In the whole nation of Israel, freed from Egyptian bondage by Almighty God, and bound for the Promised Land, only two men gained the approval of God and were allowed to enter the Promised Land: “But with many of them God was not well pleased: for they were overthrown in the wilderness” (1 Cor 10:5; KJV). Many in the Corinthian assembly did not have this approval, which His discipline of them demonstrated: “For this cause many are weak and sickly among you, and many sleep. For if we would judge ourselves, we should not be judged. But when we are judged, we are chastened of the Lord, that we should not be condemned with the world” (1 Cor 11:30-32; KJV). Paul knew that the current sickness and frequent deaths among the Christians of Corinth were a judgment from God because of the irreverent way they had celebrated the Lord's Supper.
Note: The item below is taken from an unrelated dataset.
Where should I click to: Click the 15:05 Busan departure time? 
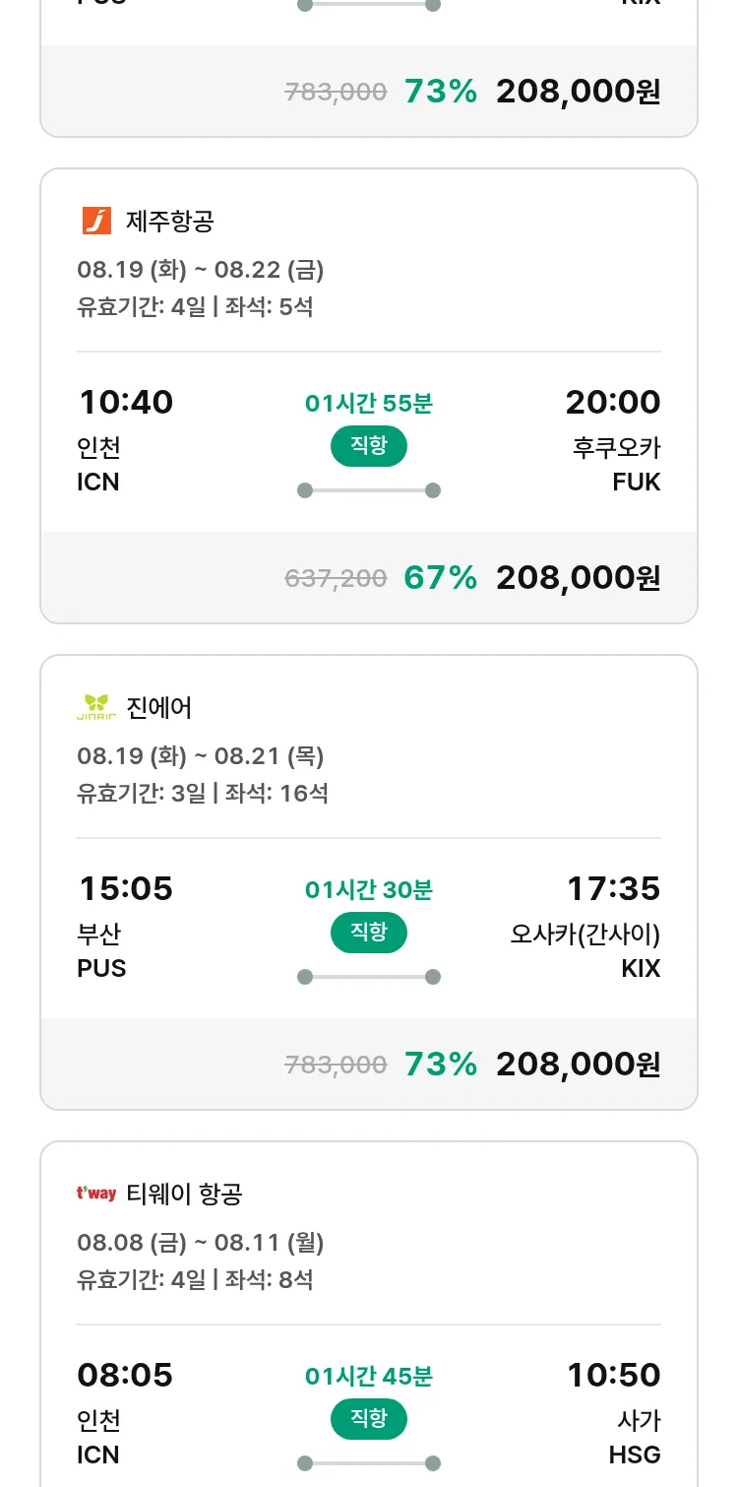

that they which are approved may be made manifest among you.
This denotes that God is not the author of confusion. God is not the author of party spirit or of divisions within the assembly; but rather, He overrules this evil with individual believers who resist such divisions and refuse to take sides. These believers are therefore recognized by God and have His approval. The Christian who is big enough, strong enough, and spiritual enough to stand with Jesus for truth in the midst of divisions, refusing to take sides, is of untold value to God and will be used by Him in the interest of unity in the assembly.

20 When ye come together therefore into one place, this is not to eat the Lord's supper.
21 For in eating every one taketh before other his own supper: and one is hungry, and another is drunken.
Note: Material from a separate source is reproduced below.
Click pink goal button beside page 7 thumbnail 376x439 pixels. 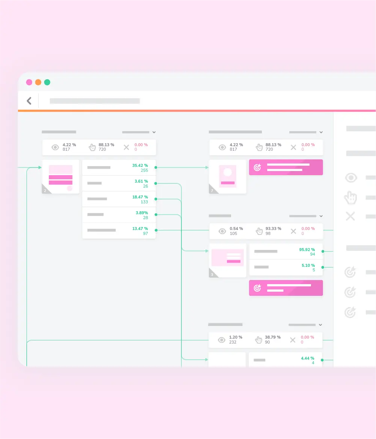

The Lord’s Supper was initiated by Jesus before He died. In a private meal with His disciples often called the “Last Supper,” Jesus spoke to His disciples about the significance of this last meal: “And as they were eating, Jesus took bread, and blessed, and brake it; and he gave to the disciples, and said, Take, eat; this is my body. And he took a cup, and gave thanks, and gave to them, saying, Drink ye all of it; for this is my blood of the covenant, which is poured out for many unto remission of sins. But I say unto you, I shall not drink henceforth of this fruit of the vine, until that day when I drink it new with you in my Father's kingdom” (Matt 26:26-29; ASV). Jesus and His disciples ate a meal, sang psalms, read Scripture and prayed. Then Jesus took two traditional parts of the Passover meal, the passing of bread and the drinking of wine, and gave them new meaning as representations of His body and blood. He used the bread and wine to explain the significance of what He was about to do on the cross. The Lord’s Supper was celebrated from the earliest days of the Christian church: “Those who accepted what Peter said were baptized. That day about 3,000 people were added {to the group}. The disciples were devoted to the teachings of the apostles, to fellowship, to the breaking of bread, and to prayer” (Acts 2:41-42; GW). “Breaking of bread” refers to Communion services that were celebrated in remembrance of Jesus.

Here Paul is saying, “When the believers get together for the purpose of observing the Lord’s Supper, there are factors that made it an utter impossibility for them to celebrate the Lord’s Supper in its true meaning—there were divisions that existed among them and a spirit of selfish self-indulgence.” It is true, they did assemble and they did eat a Supper—but it was not the “Lord’s,” since their actions denied the facts relating to the real meaning of the Lord’s Supper, and prevented the Lord’s putting His stamp of approval on it. As we study the following verses it becomes clear that the Lord could not take part in some of the things that were going on at what they claimed to be “the Lord’s Table”—But it cannot be His table if He is not present.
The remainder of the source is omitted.